On the other hand, if we use vaccine and temporary mitigation to drive cases down to nearly zero... we would likely see practically nearly zero deaths per year among vaccinated people.
 

GoofGoof

Premium Member
Yep. Unless there is some incredibly dangerous variant that pops up and is resistant to vaccines in ALL three categories (symptomatic cases, serious complications / hospitalizations, and death) then it’s time to stop the “we’ll never know when this ends”. Once the vaccine is available to all ages IMO, at the point it becomes a personal choice to vaccinate or not. I am no longer responsible for mitigation’s to protect you from your personal choice. As many are so fond to point out; you’re free to make decisions. You’re not free of consequences
I agree. I think this is the major change in public sentiment that is coming soon. Right now the majority of Americans are not vaccinated and they also support continuing mitigation. As the majority flips from unvaccinated to vaccinated we are going to see less and less people who are accepting of mitigations. There are some people who want to follow what’s in the best interest of everyone and the common good, but most people are also concerned with their own health and the health of their loved ones too. Once the majority of people and the majority of their loved ones are protected people will become anxious to return to normal.

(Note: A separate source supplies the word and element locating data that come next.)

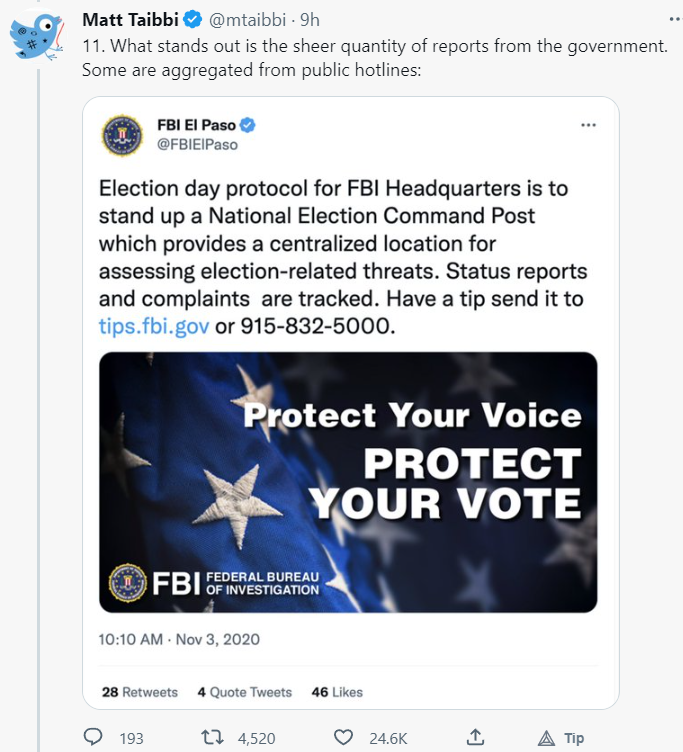This screenshot has height=752, width=683.
Task: View the 4 Quote Tweets list
Action: (245, 692)
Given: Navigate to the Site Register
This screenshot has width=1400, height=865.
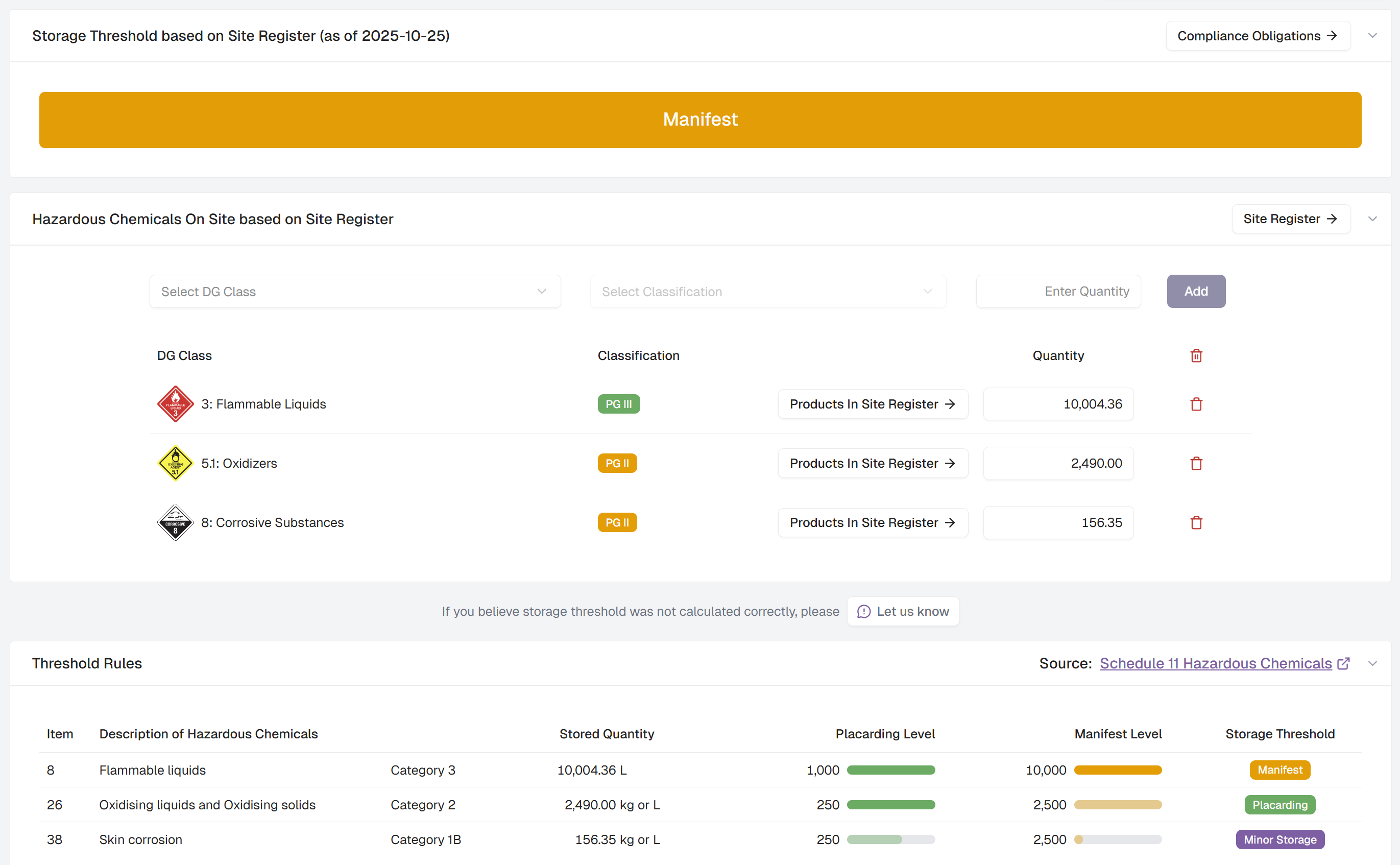Looking at the screenshot, I should [1290, 219].
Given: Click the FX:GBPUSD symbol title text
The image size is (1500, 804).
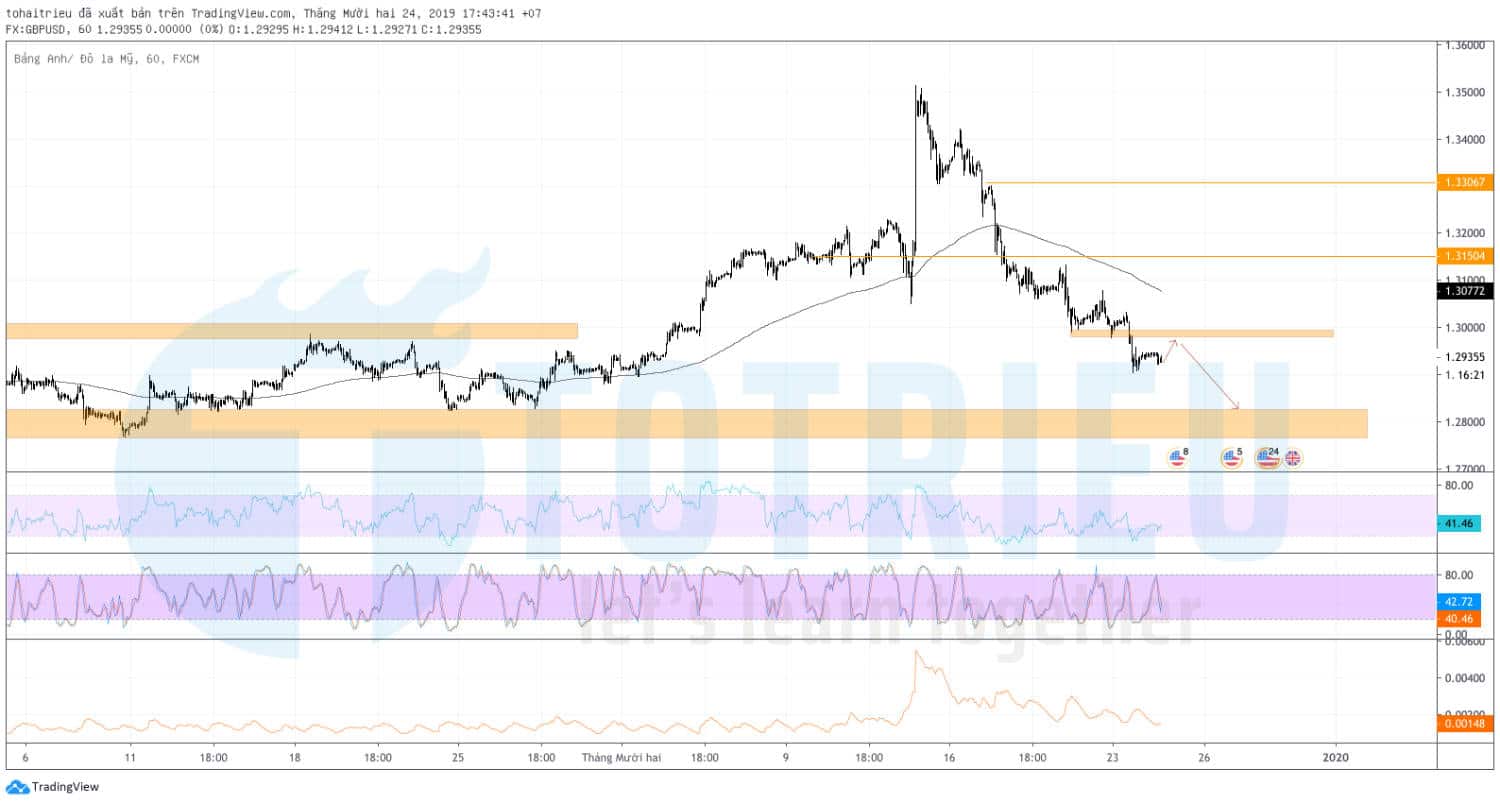Looking at the screenshot, I should 39,30.
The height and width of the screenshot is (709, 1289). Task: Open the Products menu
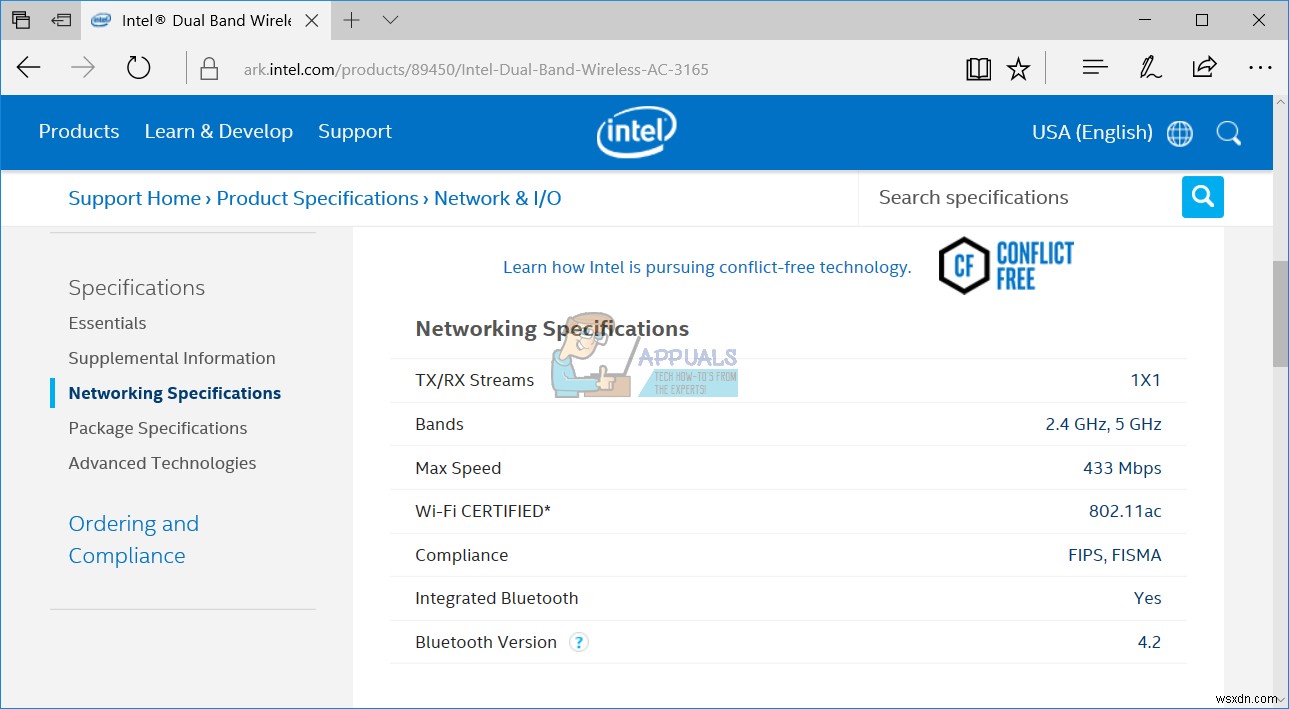point(79,132)
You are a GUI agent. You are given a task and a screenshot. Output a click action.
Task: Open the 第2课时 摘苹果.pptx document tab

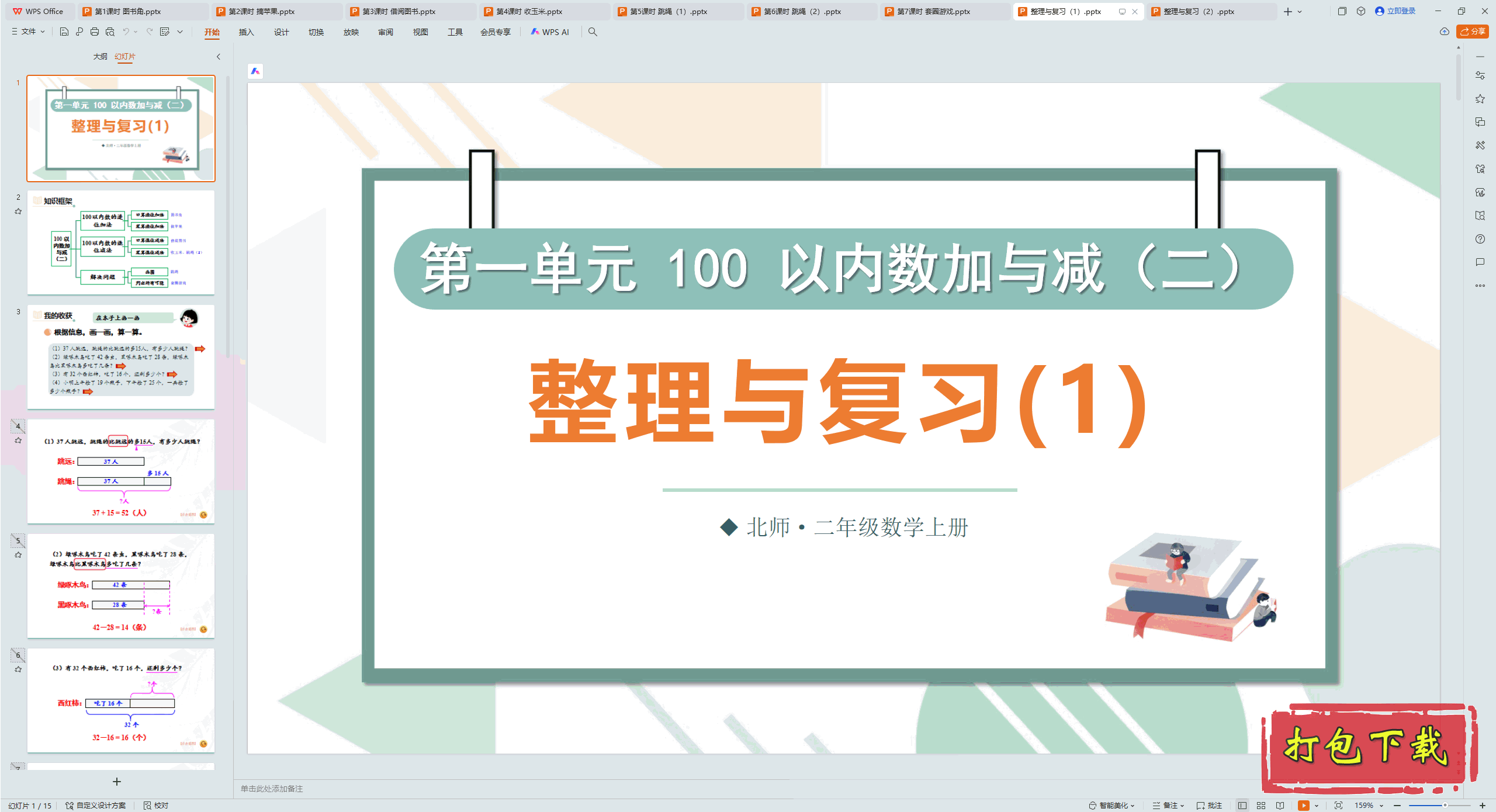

People like to say that we will still need mitigation for a while even after everyone who wants to be vaccinated has gone, but I don’t see public sentiment following that logic. Talk of vaccine resistant variants and return to normal being based on cases and statistics and not how many people are vaccinated may make scientific sense but most people aren’t going to buy it. If we hit July 1 and if 60%+ of the total population and 70%+ of eligible 12+ people are vaccinated we will see public sentiment demand most if not all Covid restrictions are lifted...even if cases don’t go below 10,000 a day or whatever metric is decided. It’s going to be hard for WDW and other businesses to fight that change which is why I think the Summer will look pretty good 😎
 

GoofGoof

Premium Member
Do the math from the article that you posted -- 74 dead, in the first quarter of a year, among fully vaccinated. That's not 74 per lifetime, or 74 per year. That's 74, just in the last 2 months or so. (not too many were fully vaccinated before that). So as I said, that easily equates to hundreds or even more than 1,000 per year. If you vaccinated 200 million, with a death rate of 1/million every 2 months, that's 1,200 deaths. If the death rate is a bit higher (considering the lag time of death reporting, it's likely a bit higher than the 74), easily looking at 1500-2000 deaths per year.
On the other hand, if we use vaccine and temporary mitigation to drive cases down to nearly zero... we would likely see practically nearly zero deaths per year among vaccinated people.
You really think the general public is going to agree to continued mitigations to get from 1,200 deaths a year in vaccinated people down to near zero? How long do the continued mitigations last to get cases down to nearly zero? Months? Into 2022? That’s a tough sell, even for people who are interested in following the science.